Word and element pointing entries:
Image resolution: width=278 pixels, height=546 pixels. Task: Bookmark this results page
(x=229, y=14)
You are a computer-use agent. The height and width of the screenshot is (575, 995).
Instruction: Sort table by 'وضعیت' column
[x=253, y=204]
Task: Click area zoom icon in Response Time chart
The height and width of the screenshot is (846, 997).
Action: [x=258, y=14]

==

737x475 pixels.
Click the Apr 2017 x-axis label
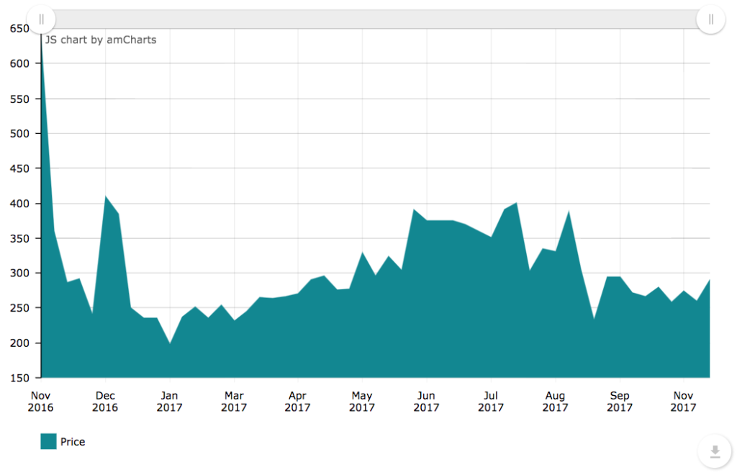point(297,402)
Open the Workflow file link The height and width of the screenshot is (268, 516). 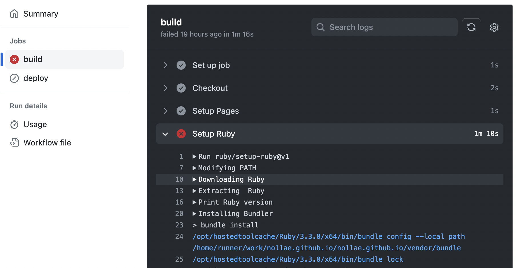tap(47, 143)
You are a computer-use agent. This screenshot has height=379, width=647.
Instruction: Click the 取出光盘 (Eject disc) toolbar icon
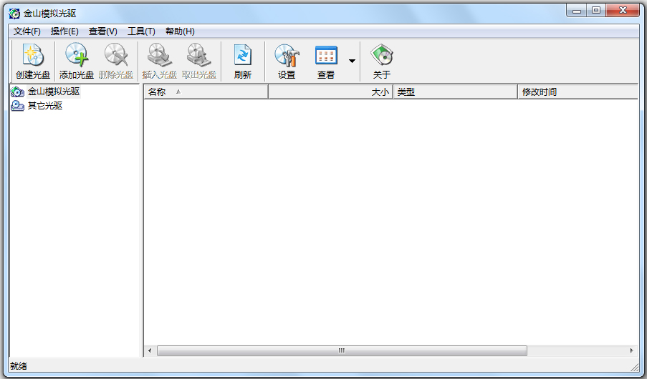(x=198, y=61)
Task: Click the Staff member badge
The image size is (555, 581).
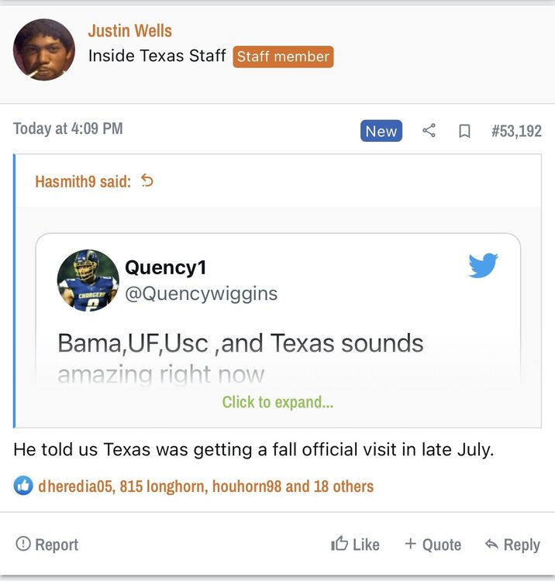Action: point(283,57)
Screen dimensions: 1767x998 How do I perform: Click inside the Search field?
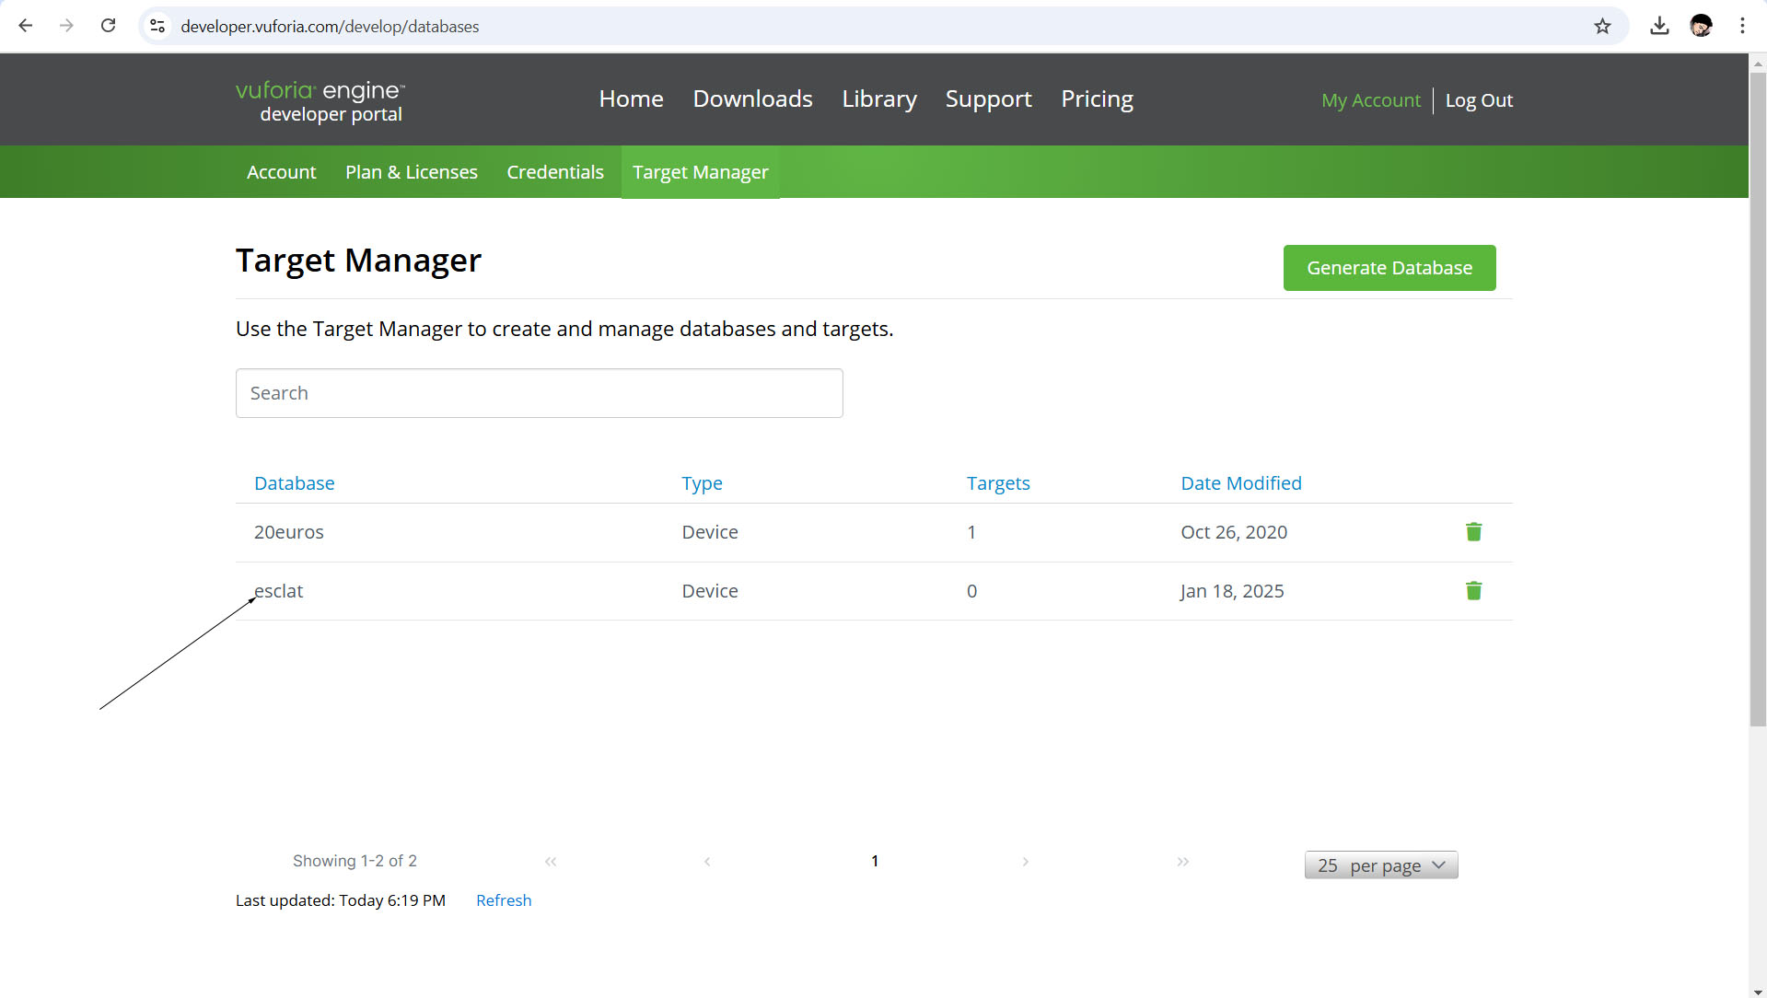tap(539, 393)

## THE EXERCISE
How many lines in the items above contain the word "Click"? Reply with the number alone.

## FULL SOLUTION
5